AUFGABE A:
Gib aus den Datensätzen den Abschnitt wortgetreu wieder, der mit der Zeile beginnt, die „Given: Lower Z axis with Z- button“ enthält, und mit der Zeile endet, die „pos(559,511)“ enthält. Beide Zeilen gehören dazu.

____________________

Wer sind die Rechten und wenn ja wie viele
Am 11. September 1789, gruppierten sich in der verfassungsgebenden Assemblée constituante in Paris die monarchie-freundlichen Repräsentanten rechts, die monarchie-kritischen hingegen links vom Ratspräsidenten. Von da an begann man, die „Aristokraten“, die „Konservativen“, die „Reaktionären“ etc. der politischen Rechten, die „Liberalen“, die „Radikalen“ bzw. die „Revolutionäre“ der politischen Linken zuzuordnen. Wer von einer Rückkehr „vor“ die Revolution träumte, war ein Konservativer, wenn nicht ein Reaktionär, dessen politische Haltung überhaupt nur als „Reaktion“ auf die Moderne definiert wurde; wer hingegen sein politisches Denken an der in neuartiger Weise als „offen“ und „gestaltbar“ vorgestellten Zukunft ausrichtete, bezeichnete sich als liberal oder links (Philipp Sarasin).
Die politische Rechte im heutigen Deutschland umfasst ein Spektrum von konservativen oder rechtspopulistischen Positionen innerhalb des demokratischen Spektrums bis hin zu verschiedenen Erscheinungsformen des antidemokratischen Rechtsextremismus, die ihre äußersten Extreme in Bewegungen wie Faschismus oder Nationalsozialismus finden (Wikipedia). Im aktuellen Sprachgebrauch verwendet man die Bezeichnung „rechts“ im Deutschen meist für autoritäre Strömungen jenseits des demokratischen Konservatismus. Darüber hinaus hat international eine weitere Variante rechter Ideologie Bekanntheit erlangt: der Islamismus.
Macht und Anspruch von Fiktion
Rechte Ideologie ist im Kern immer autoritär. Sie setzt an die Stelle der Autonomie des Individuums die Einordnung in eine ethnisch oder kulturell zu definierende Identität. Universalistische Werte wie allgemeine Menschenrechte und der Gleichheitsgedanke werden bestritten. Zur Begründung des Weltbildes werden Mythen gesetzt, fiktive Idealbilder einer Vergangenheit wie die arische Herkunft oder das Abendland. Ergänzt wird die Fiktion der Vergangenheit durch einen Zukunftsbegriff, der rigide Vorgaben von Schicksal, von historischer Bestimmung oder religiöser Heilserwartung enthält. Ergebnisse von Forschung und Wissenschaft finden nur Akzeptanz, sofern sie nicht dem rechten Weltbild widersprechen. Ein von Menschen verursachter Klimawandel wird kategorisch bestritten; religiös orientierte Rechte wenden sich auch gegen die Evolutionstheorie.

____________________

AUFGABE B:
Warum ordnete man laut dem Text über die politische Rechte ab 1789 Aristokraten, Konservative und Reaktionäre der politischen Rechten zu?

ÜBUNGSMATERIAL:

____________________

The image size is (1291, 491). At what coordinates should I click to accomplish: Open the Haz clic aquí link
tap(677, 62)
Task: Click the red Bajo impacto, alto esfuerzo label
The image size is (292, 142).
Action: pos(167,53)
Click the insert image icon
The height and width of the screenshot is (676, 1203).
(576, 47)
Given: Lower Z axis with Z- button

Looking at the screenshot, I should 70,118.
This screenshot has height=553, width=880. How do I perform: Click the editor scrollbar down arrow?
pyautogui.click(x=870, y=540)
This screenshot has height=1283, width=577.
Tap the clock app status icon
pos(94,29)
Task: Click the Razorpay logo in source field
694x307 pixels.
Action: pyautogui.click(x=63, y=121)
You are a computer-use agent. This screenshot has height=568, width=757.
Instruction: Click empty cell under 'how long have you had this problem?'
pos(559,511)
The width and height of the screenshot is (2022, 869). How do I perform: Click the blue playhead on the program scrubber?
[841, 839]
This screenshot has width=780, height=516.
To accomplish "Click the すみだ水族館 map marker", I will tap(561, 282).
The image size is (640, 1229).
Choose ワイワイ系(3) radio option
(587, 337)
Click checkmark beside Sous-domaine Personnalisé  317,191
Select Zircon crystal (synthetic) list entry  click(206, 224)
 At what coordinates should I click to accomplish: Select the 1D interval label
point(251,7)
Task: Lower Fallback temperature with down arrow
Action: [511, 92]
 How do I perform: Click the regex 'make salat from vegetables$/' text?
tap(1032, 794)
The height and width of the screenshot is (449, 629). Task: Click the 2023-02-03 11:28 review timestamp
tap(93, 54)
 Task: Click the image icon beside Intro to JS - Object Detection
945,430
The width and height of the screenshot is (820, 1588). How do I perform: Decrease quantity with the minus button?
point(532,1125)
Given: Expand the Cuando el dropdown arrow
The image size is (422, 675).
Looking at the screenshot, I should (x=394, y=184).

____________________

LÖSUNG A:
Given: Lower Z axis with Z- button

Looking at the screenshot, I should 70,118.
This screenshot has height=553, width=880. How do I perform: Click the editor scrollbar down arrow?
pyautogui.click(x=870, y=540)
This screenshot has height=1283, width=577.
Tap the clock app status icon
pos(94,29)
Task: Click the Razorpay logo in source field
694x307 pixels.
Action: pyautogui.click(x=63, y=121)
You are a computer-use agent. This screenshot has height=568, width=757.
Instruction: Click empty cell under 'how long have you had this problem?'
pos(559,511)

LÖSUNG B:
Am 11. September 1789 setzten sich in der verfassungsgebenden Assemblée constituante in Paris die monarchiefreundlichen Repräsentanten rechts vom Ratspräsidenten. Die monarchiekritischen Repräsentanten setzten sich links von ihm. Aus dieser Sitzordnung ging die Zuordnung zur politischen Rechten beziehungsweise Linken hervor.